Monte Carlo Simulation

Before speaking with management about our findings and summary, lets run a revenue and profit simulation based on the new expected revenue as a result of the missed sales target for this month.

The information gained in this simulation will allow us to provide additional context and guidance to our stakeholders so that rational decisions and preparations can be made accordingly.

What we find after running our profit simulation is that we are now at an 8% probability risk of running a loss for this month.

The box plot provides additional transparency and confirms our profit variance runs below zero dollars.

results = NULL
#Set up simulation model
{revenue = runif(500,155000, 182500) 
  fixed_cost = runif(500,52000,57000)
  variable_cost = runif(500,100000,105000)
  results <- data.frame(revenue, fixed_cost,variable_cost)
}
#Calculate and add in profit column into data set. Compute risk loss score.
results$profit <- with(results, revenue - fixed_cost - variable_cost)
  x <- sum(results$profit < 0) / 500 *100
  message("Risk Loss Score Percent: ", x)
## Risk Loss Score Percent: 6.8
  summary(results$profit)
##    Min. 1st Qu.  Median    Mean 3rd Qu.    Max. 
##   -5677    4677   11436   11671   18796   28512
#boxplot to analyze distribution
ggplot(results, aes(x = 1:500, y = results$profit)) +
 geom_boxplot()

Business Analysis Conclusion

In summary we:

  1. Captured measurable data through our KPI dashboard and scorecard.
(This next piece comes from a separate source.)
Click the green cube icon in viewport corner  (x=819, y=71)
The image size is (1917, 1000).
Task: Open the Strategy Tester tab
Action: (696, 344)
  2. Utilized a process behavior chart to confirm we had a special cause in our business process that needed to be analyzed.

  3. Discovered that our training process target was not met, and concluded the lack of sales training had a direct effect on our sales objectives.

  4. We ran a profit simulation through 500 trials and concluded that we now have an 8% risk loss probability due to the missed sales target.